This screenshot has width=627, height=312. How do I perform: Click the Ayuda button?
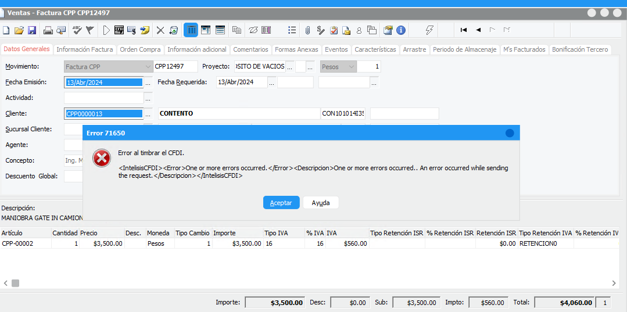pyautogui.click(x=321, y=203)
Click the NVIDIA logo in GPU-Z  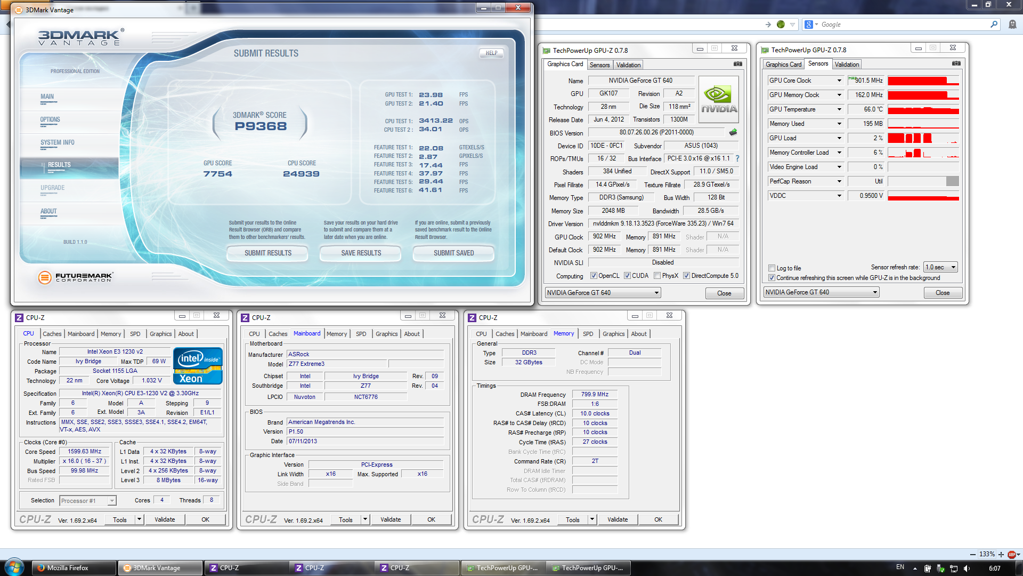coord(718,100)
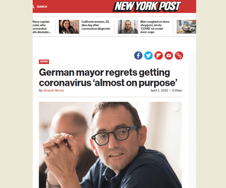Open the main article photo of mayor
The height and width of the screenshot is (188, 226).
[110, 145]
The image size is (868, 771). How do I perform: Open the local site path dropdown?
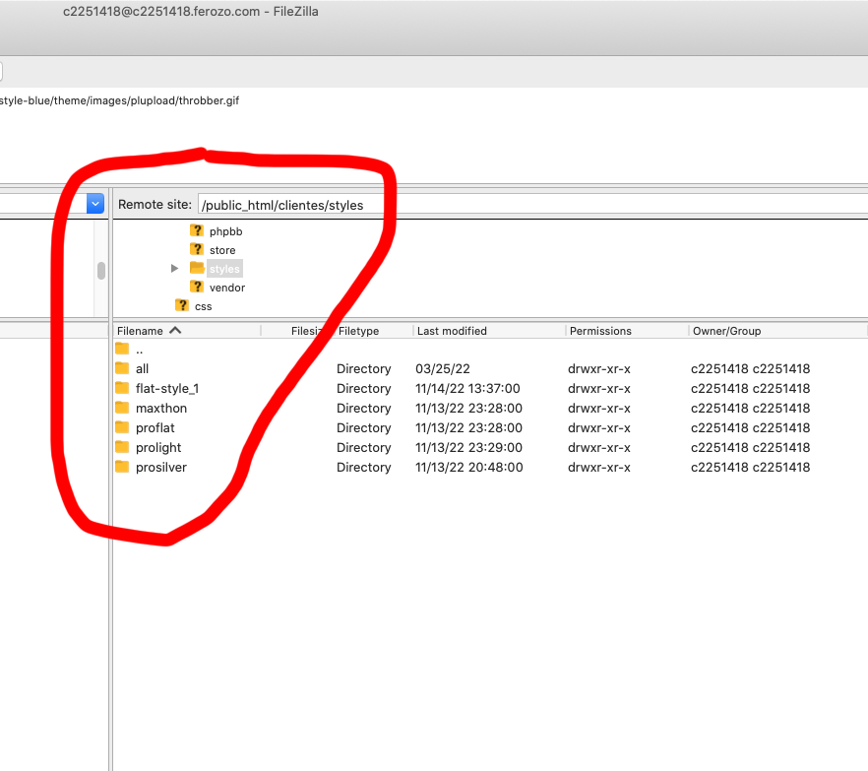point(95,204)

■ ■ ■ ■

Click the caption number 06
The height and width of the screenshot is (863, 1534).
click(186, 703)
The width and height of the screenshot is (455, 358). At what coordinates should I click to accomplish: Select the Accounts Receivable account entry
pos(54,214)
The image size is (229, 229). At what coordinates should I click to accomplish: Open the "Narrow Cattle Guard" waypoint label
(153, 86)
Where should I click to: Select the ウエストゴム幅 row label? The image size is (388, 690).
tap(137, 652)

■ ■ ■ ■

= What needs to be done =
Return every line from the records above that contains the string "label".

= Response =
The image size is (229, 229). At what coordinates should I click to accomplish: Open the "Narrow Cattle Guard" waypoint label
Where should I click to: Select the ウエストゴム幅 row label? The image size is (388, 690).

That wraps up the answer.